A greve geral de 24 horas convocada para esta quinta-feira pela oposição venezuelana constitui uma nova ação de protesto e, sobretudo, um desafio ao regime do Presidente Nicolás Maduro.

A convocatória, feita na passada segunda-feira, vem na sequência do plebiscito simbólico realizado no domingo, em que os venezuelanos rejeitaram a continuidade de Maduro na Presidência. A oposição venezuelana rejeita, designadamente, o projeto de Assembleia Constituinte promovido pelo Presidente.

No plebiscito participaram 7,5 milhões de venezuelanos, dentro e fora do país, com 98% a responder “sim” às três perguntas apresentadas: se rejeitavam a eleição de uma Assembleia Constituinte, prevista para 30 de julho, se pediam às forças armadas para acatarem as decisões do parlamento, onde a oposição detém a maioria, e se queriam uma renovação dos poderes públicos através do voto.
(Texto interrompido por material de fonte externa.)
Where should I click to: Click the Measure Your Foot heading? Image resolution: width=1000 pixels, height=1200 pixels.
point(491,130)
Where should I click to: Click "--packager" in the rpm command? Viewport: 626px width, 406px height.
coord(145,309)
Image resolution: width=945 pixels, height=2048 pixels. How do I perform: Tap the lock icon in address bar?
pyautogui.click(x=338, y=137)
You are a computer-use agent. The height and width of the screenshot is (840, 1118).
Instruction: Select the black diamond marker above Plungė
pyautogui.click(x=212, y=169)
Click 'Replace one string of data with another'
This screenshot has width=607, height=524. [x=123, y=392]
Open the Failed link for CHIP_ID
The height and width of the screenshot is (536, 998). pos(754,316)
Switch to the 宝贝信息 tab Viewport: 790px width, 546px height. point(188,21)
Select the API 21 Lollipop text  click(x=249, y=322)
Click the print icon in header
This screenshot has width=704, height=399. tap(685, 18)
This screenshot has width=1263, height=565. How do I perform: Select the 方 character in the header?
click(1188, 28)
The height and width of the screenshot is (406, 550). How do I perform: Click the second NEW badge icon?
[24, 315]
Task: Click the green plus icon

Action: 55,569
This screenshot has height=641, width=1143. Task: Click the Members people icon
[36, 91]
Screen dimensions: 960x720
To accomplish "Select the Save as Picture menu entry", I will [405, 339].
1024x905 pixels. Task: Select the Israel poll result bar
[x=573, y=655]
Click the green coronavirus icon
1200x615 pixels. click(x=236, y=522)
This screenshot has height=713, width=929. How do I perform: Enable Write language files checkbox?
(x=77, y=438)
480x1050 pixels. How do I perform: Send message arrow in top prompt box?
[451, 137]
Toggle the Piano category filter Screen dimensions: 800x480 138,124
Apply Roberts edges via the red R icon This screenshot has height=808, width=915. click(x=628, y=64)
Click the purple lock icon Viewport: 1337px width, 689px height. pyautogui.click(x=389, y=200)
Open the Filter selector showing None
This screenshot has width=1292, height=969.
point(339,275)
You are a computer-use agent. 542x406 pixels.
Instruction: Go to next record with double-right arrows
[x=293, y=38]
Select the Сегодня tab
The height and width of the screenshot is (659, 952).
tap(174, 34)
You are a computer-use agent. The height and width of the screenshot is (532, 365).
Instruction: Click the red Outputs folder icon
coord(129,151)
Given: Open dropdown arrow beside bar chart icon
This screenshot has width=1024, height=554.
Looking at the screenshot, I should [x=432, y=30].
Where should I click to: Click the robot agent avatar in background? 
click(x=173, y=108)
A greve geral desta quinta-feira, convocada pela aliança da oposição Mesa de Unidade Democrática, constitui um “mecanismo de pressão e preparação para a escalada definitiva”, prevista na “próxima semana”, para “enfrentar a fraude constituinte e conseguir o restabelecimento da ordem constitucional”, segundo o vice-presidente do parlamento, Freddy Guevara, em conferência de imprensa na segunda-feira.

Maduro reiterou, na segunda-feira, que vai manter a convocatória para a eleição de uma Assembleia Constituinte, mecanismo que vai permitir alcançar “a independência e soberania”, em resposta aos apelos de vários países para que suspenda a votação.